### Extracted text

- - -

TRANSIT PLANS RAISE QUESTIONS, CONCERNS

I was wondering, with all the controversy about the rail system, what became of the ferry system that was proposed a while back.

Also, where are they planning to put platforms and parking for catching the rail? Is a platform going to exist at every stop, or is it going to be like a bus stop? What happens if we lose power? Will all the riders be stuck up in the air? And finally, what happens if there is a derailment?

These are some of the things that popped up in my mind. I probably won't see it happen in my lifetime, as it will take at least 10 to 20 years. During that time there are going to be traffic delays and construction, which will cause detours and long lines.

These are some of the things your readers might discuss in the near future, because City Councilman Romy Cachola did not answer my concerns; nor did the mayor or governor ... past and present.

- - -

### Collected material

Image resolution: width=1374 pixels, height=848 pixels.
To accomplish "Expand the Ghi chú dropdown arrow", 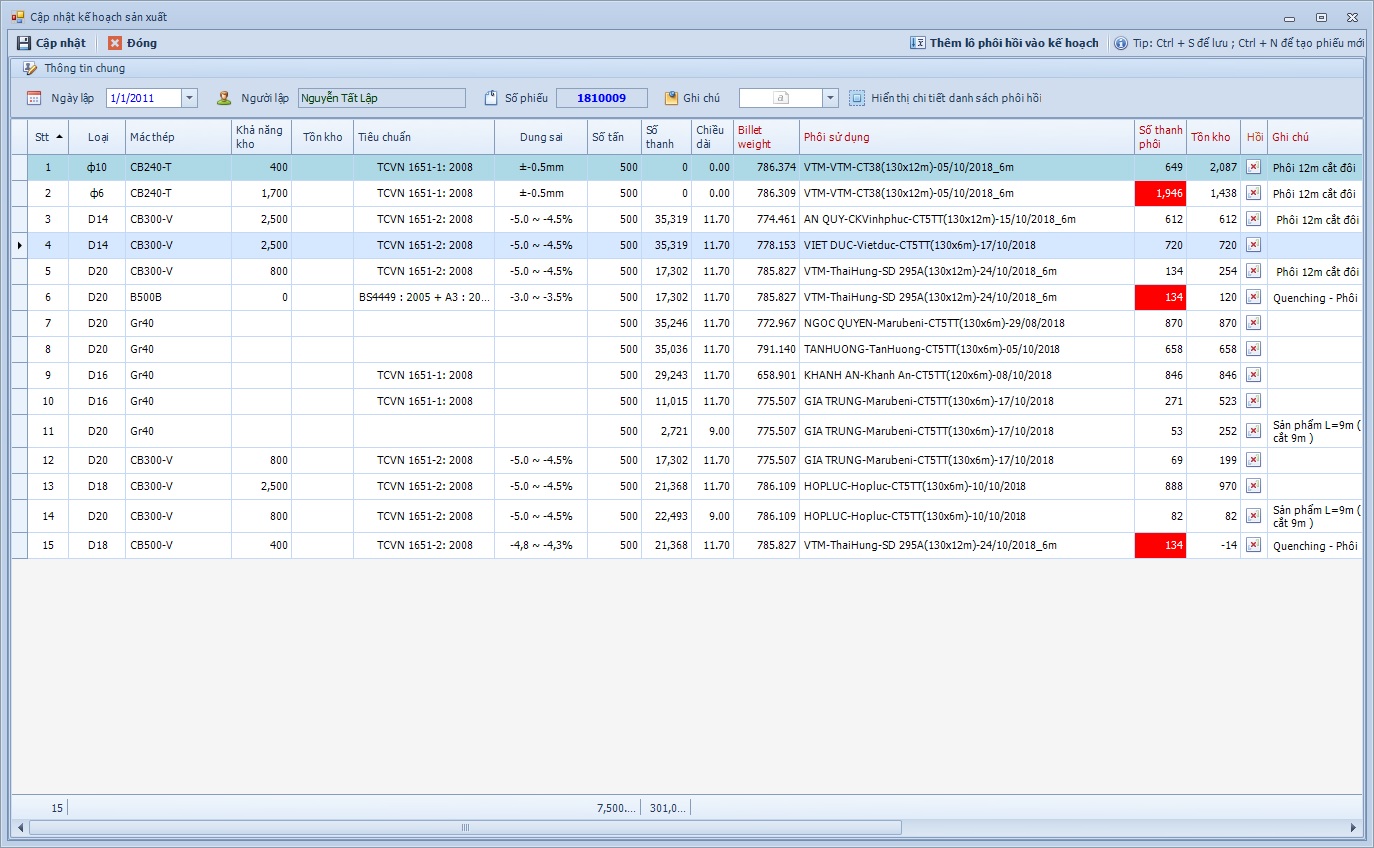I will [830, 98].
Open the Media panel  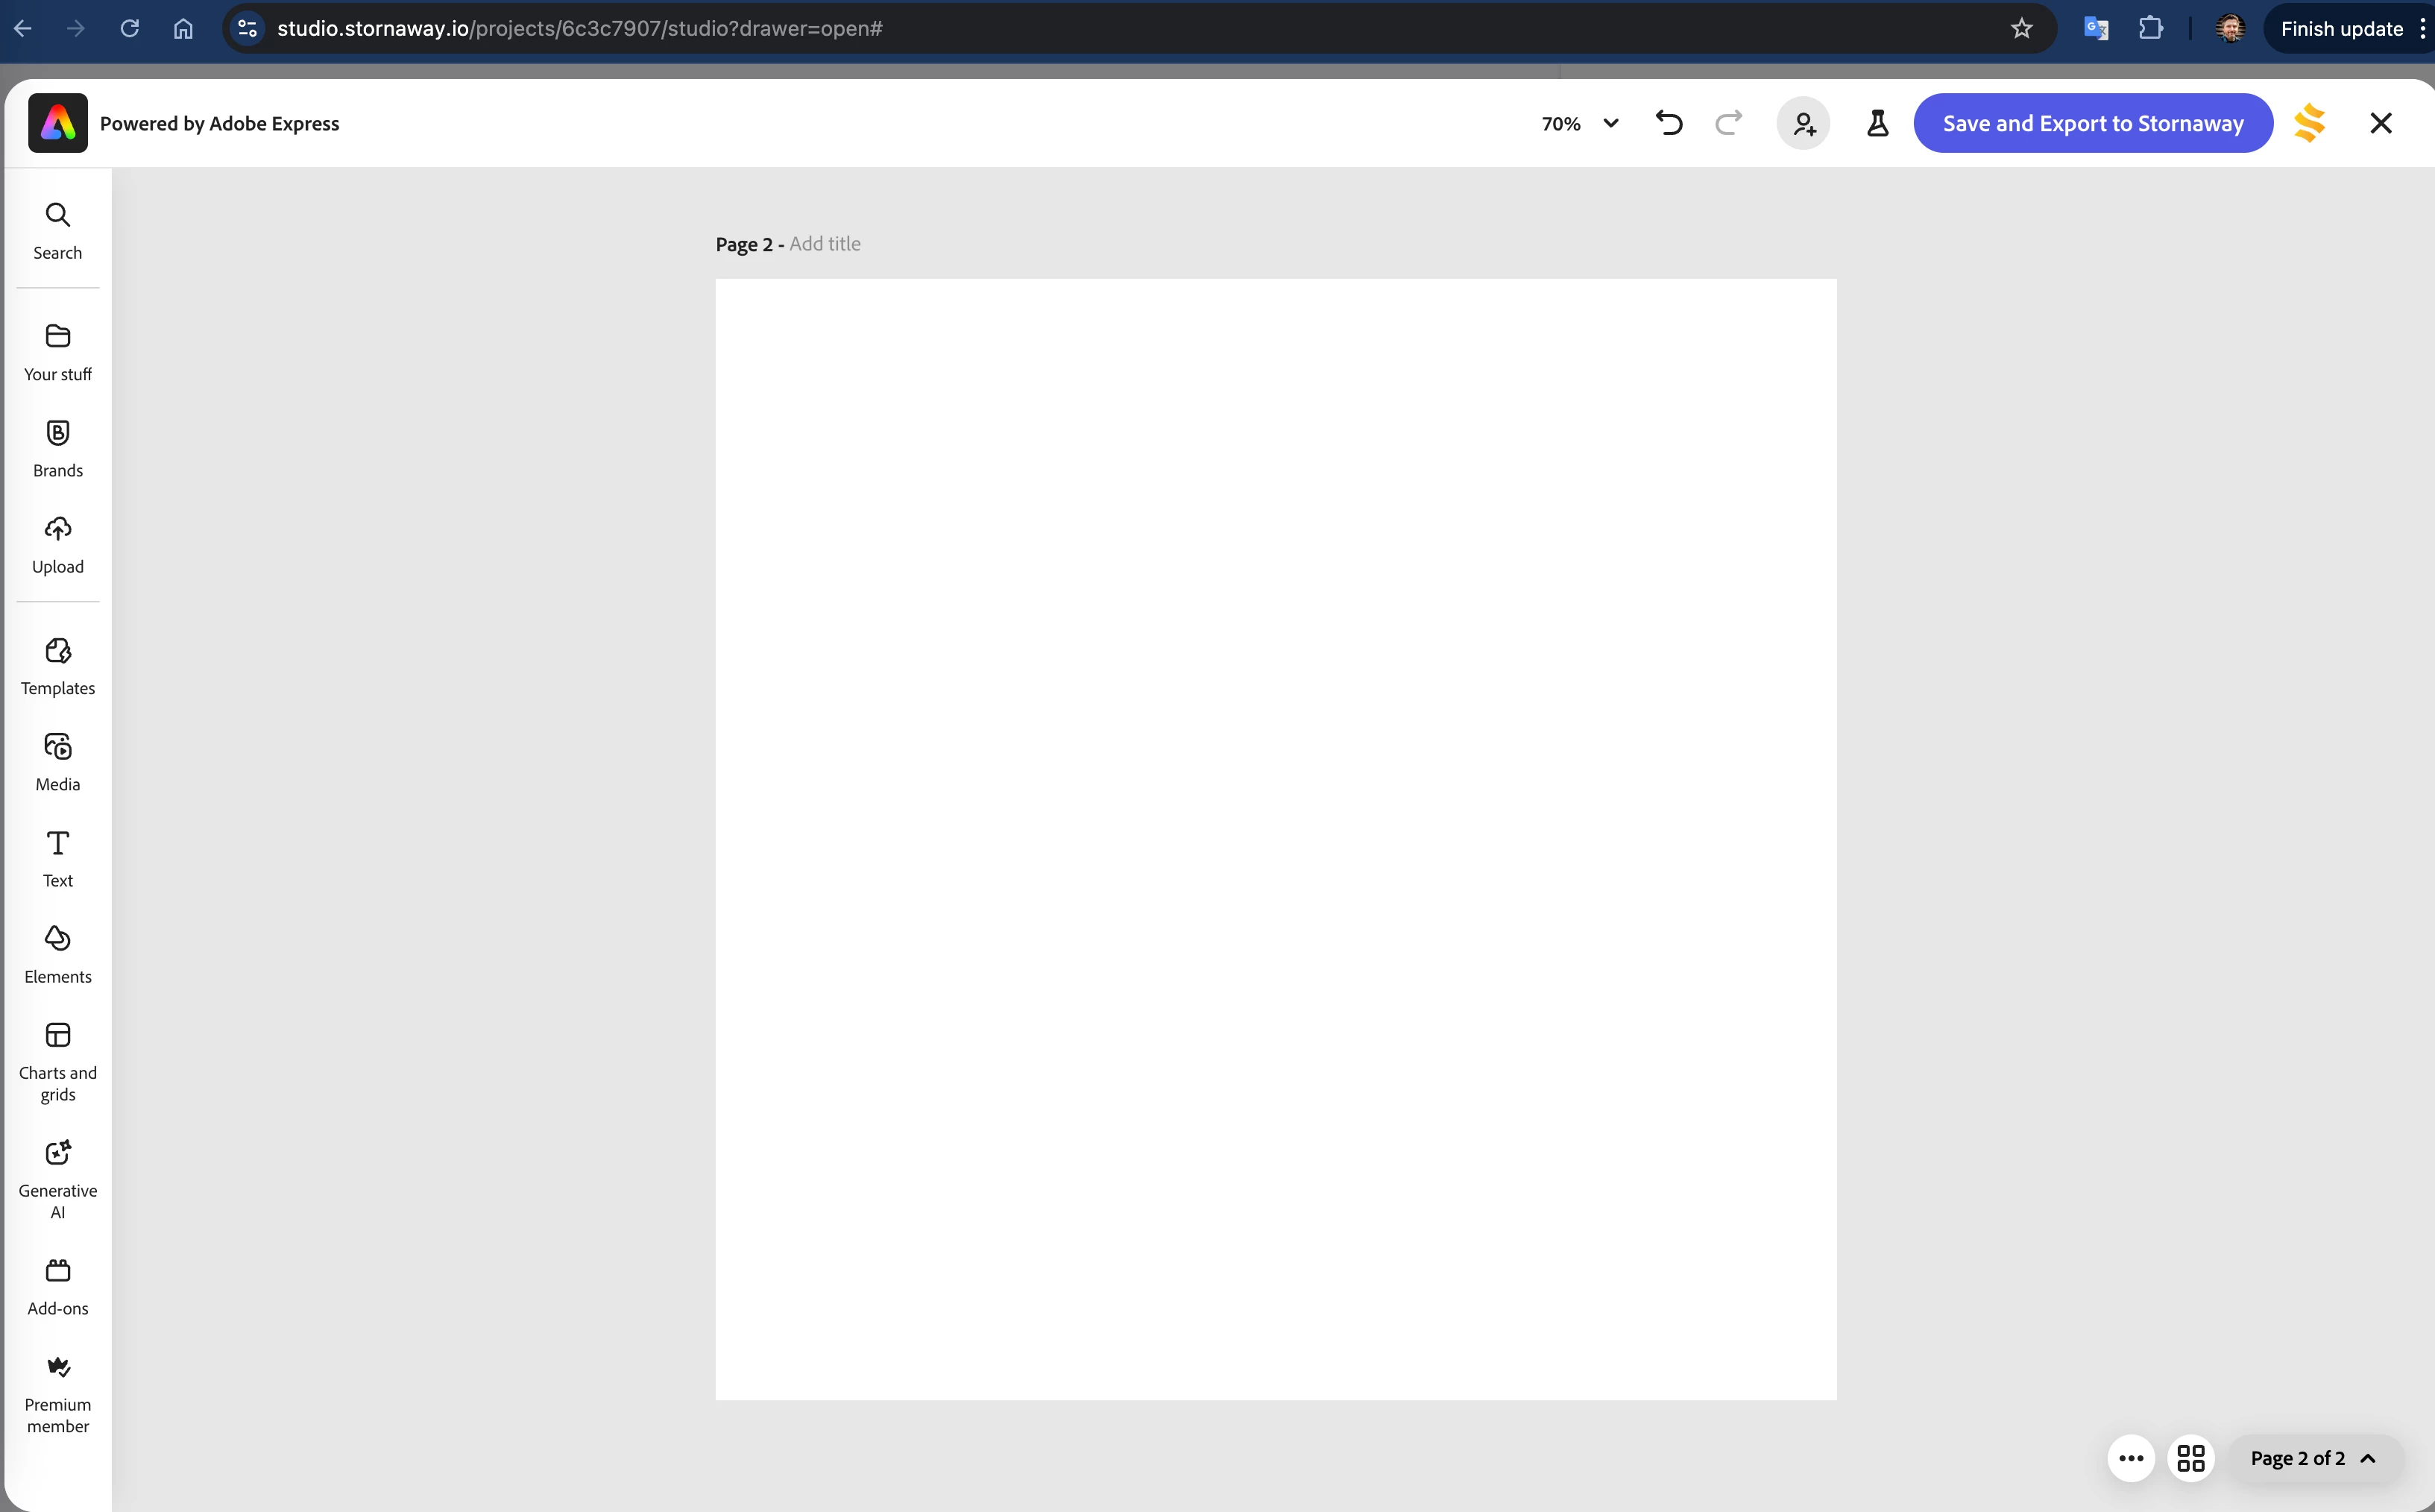[57, 762]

- - -

### The tasks
• 1. Update the transit letter from "Also, where are" to "is a derailment?", inclusive, and give that passage with "derailment" changed to "collision".
• 2. Carry on the letter about the proposed rail system from the point where it stops.

### Results of the tasks
• 1.
Also, where are they planning to put platforms and parking for catching the rail? Is a platform going to exist at every stop, or is it going to be like a bus stop? What happens if we lose power? Will all the riders be stuck up in the air? And finally, what happens if there is a collision?

• 2.
Earl Tanioka
Salt Lake

'EWA NEEDS AT LEAST A DEDICATED SPUR ROUTE

Councilmember Ann Kobayashi's transit route from East Kapolei to Manoa is commendable, but her proposed route would bypass 'Ewa, a community of 70,000. This is not acceptable under any circumstance.

It is forecast that by 2020 the 'Ewa population will increase to 140,000. Traffic during the morning and afternoon rush hour is already a nightmare. Without transit alternatives, this trend will go from bad to worse.

If the preferred route is to bypass 'Ewa, the alternative is to build a dedicated spur route that runs along the entire Fort Weaver Road corridor from North Road to Waipahu Transit Center.

Four stations with a dedicated park-and-ride feature can be spaced about one mile apart at North, Keone'ula, Geiger, and Renton roads. Shuttle buses can connect each neighborhood to the nearest transit station, or commuters can simply drive to the nearest transit station and ride the rail into town or Kapolei.

This alternative certainly has its merit. If this system is done properly, I believe that it will not only be attractive, but in the long run it will benefit the entire 'Ewa community. Sorry Waikiki, but I think 'Ewa is more deserving of a spur route than you.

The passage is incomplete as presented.